A peak into Uganda’s nascent PR industry
Posted Tuesday, March 19 2013 at 02:00
In April 2011 ZK Advertising, one of Uganda’s biggest (then) PR and advertising firms summarily closed after it lost one of its key accounts (Zain).ZK had handled Zain’s (and Celtel) PR and advertising budget for about 10 years, with an agenda of transforming the telecom from a high-end-user clientele to a mass market.
However, after Zain was acquired by Bharti Airtel, a deal, negotiated in South Africa, handed this role to Moringa Oglivy, which was tasked to manage and grow Airtel’s publicity and subscriber numbers in 16 African markets.This meant that ZK had lost one of its cash cows, which was raking in about Shs2 billion annually in agency commission rated at 18 per cent on media spend.

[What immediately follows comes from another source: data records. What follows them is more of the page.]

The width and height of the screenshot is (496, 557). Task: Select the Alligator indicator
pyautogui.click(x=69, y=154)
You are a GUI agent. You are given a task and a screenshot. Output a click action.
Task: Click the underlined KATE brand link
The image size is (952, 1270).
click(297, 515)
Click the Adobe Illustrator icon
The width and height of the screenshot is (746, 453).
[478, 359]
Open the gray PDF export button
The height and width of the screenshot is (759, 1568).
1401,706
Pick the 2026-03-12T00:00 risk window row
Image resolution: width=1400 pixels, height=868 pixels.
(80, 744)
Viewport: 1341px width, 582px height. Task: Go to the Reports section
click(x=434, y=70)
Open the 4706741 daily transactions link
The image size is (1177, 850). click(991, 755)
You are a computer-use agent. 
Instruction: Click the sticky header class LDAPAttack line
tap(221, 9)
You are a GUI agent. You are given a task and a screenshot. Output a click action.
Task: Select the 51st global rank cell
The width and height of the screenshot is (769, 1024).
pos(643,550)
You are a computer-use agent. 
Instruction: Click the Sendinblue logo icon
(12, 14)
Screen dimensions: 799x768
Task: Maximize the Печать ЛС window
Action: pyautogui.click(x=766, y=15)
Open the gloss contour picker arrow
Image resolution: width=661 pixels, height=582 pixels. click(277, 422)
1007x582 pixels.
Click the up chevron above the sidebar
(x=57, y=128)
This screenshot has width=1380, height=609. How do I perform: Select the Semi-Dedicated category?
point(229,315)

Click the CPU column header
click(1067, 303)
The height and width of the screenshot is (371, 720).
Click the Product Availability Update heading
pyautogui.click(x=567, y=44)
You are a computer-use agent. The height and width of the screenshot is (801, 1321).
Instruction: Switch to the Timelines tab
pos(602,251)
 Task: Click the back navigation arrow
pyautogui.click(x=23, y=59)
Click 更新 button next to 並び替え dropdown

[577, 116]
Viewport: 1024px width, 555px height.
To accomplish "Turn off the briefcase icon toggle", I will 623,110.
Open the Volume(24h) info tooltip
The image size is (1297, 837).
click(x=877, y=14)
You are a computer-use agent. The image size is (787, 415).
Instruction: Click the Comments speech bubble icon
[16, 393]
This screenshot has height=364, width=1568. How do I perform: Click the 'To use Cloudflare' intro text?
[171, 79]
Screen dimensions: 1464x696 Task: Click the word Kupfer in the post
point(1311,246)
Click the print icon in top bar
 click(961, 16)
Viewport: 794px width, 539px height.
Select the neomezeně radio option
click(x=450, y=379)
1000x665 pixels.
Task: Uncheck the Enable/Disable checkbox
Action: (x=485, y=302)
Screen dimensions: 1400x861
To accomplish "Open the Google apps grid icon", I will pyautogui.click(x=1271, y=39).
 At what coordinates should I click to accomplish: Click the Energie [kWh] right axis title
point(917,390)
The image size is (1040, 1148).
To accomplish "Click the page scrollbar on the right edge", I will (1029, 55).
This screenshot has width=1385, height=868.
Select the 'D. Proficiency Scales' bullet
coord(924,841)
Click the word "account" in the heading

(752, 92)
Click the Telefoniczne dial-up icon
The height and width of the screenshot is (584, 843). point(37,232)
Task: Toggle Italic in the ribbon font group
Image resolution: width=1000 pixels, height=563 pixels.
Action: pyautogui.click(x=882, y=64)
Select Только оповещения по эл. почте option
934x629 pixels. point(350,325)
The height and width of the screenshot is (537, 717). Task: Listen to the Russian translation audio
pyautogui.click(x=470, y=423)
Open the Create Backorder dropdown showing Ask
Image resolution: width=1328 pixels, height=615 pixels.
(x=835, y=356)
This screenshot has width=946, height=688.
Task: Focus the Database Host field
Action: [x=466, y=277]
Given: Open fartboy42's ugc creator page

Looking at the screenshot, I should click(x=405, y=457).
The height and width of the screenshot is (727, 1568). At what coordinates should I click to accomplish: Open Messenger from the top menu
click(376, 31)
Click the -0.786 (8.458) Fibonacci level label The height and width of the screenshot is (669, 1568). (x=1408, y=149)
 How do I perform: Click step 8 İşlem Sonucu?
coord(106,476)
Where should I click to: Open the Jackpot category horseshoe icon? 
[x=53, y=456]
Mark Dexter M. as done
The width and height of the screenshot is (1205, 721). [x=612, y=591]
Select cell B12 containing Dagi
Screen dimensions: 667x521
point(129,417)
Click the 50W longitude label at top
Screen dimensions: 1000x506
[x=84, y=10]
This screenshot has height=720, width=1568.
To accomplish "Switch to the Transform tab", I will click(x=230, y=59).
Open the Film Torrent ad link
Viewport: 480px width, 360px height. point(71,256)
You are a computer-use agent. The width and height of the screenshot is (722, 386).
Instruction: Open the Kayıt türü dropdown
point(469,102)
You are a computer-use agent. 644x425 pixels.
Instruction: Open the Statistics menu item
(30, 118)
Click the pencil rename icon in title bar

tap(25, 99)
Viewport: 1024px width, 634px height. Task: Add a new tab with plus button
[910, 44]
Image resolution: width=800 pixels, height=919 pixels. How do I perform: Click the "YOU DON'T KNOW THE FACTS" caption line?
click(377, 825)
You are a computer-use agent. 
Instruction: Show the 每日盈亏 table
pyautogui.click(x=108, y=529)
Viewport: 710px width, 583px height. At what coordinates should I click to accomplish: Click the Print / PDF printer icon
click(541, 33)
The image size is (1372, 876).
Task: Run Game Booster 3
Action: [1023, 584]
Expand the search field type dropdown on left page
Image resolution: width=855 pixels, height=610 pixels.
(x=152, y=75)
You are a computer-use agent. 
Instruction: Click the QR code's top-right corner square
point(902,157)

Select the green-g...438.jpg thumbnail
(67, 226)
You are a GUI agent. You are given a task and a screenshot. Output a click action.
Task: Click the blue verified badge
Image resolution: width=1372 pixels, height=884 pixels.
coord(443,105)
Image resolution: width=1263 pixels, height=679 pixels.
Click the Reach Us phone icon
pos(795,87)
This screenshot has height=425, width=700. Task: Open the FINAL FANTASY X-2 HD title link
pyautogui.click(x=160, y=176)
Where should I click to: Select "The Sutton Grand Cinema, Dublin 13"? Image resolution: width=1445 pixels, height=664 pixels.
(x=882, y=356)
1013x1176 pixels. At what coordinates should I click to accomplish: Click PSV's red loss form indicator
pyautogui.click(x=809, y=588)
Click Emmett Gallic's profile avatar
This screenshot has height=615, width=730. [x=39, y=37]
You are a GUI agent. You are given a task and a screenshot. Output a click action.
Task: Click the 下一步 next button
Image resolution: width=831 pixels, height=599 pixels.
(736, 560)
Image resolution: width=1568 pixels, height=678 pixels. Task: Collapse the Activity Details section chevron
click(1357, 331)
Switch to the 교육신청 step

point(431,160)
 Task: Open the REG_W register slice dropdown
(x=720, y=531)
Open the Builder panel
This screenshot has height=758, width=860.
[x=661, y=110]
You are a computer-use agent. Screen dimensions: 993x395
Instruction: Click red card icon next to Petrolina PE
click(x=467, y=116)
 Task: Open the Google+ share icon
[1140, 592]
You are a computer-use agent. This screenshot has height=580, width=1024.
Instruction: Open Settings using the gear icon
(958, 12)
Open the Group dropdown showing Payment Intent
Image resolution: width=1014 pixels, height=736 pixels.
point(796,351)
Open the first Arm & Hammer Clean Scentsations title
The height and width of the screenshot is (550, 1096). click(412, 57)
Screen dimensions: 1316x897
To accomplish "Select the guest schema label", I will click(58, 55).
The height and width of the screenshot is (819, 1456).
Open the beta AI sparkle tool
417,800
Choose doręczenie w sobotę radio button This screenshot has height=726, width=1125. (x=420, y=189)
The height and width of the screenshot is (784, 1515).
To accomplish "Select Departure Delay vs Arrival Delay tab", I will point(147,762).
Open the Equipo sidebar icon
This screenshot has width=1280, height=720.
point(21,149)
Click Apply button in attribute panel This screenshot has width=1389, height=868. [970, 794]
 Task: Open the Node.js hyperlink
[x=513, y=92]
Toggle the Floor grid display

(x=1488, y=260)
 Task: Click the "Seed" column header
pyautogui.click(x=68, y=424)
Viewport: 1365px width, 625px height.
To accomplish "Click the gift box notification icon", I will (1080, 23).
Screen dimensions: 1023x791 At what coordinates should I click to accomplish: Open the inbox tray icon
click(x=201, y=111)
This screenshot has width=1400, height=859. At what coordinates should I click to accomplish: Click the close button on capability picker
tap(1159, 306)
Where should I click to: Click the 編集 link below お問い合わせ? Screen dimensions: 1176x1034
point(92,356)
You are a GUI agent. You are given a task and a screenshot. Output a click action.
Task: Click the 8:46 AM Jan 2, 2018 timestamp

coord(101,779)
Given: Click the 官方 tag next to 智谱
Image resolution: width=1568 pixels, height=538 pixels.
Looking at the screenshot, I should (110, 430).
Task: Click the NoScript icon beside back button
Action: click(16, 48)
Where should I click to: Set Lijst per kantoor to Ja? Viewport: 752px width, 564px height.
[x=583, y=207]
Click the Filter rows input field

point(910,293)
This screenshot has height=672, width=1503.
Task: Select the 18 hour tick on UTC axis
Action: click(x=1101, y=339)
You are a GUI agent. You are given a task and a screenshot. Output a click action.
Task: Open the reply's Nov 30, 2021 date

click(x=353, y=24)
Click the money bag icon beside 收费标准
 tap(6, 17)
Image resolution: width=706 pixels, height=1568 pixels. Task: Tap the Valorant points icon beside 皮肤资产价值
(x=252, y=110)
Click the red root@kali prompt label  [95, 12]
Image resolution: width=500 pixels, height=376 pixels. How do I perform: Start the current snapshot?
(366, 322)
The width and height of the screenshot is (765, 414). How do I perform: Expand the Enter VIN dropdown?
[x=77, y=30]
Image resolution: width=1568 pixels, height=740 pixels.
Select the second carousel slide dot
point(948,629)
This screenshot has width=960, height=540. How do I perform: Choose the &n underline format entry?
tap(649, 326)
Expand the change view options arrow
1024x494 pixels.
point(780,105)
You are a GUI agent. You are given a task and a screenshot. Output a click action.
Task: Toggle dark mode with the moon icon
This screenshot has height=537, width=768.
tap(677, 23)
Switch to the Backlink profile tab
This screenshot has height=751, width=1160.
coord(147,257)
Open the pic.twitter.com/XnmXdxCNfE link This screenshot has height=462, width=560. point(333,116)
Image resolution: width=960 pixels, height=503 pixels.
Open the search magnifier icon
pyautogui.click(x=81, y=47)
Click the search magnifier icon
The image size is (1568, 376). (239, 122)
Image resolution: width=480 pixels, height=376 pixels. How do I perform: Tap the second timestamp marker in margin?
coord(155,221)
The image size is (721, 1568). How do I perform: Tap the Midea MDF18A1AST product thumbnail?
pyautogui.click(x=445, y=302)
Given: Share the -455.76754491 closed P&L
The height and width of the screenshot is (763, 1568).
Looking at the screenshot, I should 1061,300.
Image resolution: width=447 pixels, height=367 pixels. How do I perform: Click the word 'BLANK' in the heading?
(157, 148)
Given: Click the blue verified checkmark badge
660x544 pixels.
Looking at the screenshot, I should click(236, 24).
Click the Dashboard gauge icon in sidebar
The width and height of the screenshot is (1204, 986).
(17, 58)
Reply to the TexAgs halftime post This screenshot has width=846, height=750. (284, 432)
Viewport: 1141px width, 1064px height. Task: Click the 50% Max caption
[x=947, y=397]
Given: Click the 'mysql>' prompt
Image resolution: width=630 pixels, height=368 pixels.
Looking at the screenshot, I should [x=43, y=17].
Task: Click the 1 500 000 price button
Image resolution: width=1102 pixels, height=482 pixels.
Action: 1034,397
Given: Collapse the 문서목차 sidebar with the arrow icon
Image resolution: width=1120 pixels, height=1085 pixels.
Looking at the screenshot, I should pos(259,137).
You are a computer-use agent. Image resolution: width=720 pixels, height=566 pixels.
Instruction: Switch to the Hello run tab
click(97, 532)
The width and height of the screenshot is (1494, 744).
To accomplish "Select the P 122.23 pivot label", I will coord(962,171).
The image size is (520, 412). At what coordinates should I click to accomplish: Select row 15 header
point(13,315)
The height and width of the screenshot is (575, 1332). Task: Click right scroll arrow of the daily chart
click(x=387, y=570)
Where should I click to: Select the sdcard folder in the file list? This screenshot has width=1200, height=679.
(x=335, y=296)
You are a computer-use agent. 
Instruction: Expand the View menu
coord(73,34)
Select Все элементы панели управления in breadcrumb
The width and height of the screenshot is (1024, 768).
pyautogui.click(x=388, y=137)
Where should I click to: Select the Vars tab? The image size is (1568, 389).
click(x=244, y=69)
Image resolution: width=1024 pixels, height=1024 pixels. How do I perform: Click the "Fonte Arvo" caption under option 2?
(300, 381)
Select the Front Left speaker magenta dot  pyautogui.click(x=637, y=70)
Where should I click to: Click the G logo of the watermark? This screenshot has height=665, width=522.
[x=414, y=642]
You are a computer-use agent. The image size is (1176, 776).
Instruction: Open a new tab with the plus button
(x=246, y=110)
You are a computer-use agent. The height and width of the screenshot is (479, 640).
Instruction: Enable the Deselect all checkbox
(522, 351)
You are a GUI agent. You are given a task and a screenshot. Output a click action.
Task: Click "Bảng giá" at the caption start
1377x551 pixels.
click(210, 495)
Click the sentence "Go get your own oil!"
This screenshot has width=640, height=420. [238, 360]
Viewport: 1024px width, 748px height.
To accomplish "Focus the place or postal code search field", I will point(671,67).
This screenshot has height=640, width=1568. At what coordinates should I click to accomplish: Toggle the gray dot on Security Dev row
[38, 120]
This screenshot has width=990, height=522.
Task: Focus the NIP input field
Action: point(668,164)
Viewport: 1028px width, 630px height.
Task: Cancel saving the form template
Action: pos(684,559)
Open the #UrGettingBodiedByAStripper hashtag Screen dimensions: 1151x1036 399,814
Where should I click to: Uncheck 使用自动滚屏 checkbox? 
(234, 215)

In the over 10 years that ZK had handled Celtel and later Zain, the telecom would at least spend in the excess of Shs18 billion on brand image, media placement, sponsorships and PR among others. However, it should be noted that ZK is not an isolated case in the PR industry to have faced challenges of continuity after losing a key account.
In 2010 QG Saatchi & Saatchi, a leader (then) in the PR and advertising market faced similar challenges after it was accused of mishandling the Chogm media and publicity budget.The scandal, which dented the firm’s image, forced the exit of key accounts including MTN Uganda, and Stanbic Bank among others.
The loss of key accounts forced the firm’s operations on its knees scrambling through the fragile PR tide. The firm was in 2011 almost wiped out but continues to operate though as a market peripheral.
The above circumstances are a clear illustration of a fragile but profitable PR and Advertising industry that has in the last two decades driven some of Uganda’s largest brands. A recent survey conducted by Prosper indicated that Uganda has about 45 PR and Advertising firms all competing to have a share of the seemingly small corporate market.
However, a few of the 45 including Metropolitan Republic, Fireworks, Scanad, Moringa Ogilvy and Hill + Knowton Strategies among others can boost of having an active role in the tricky PR market. Majority, according to industry players, are just struggling to survive with many said to be press release experts with no major impact on building brand image.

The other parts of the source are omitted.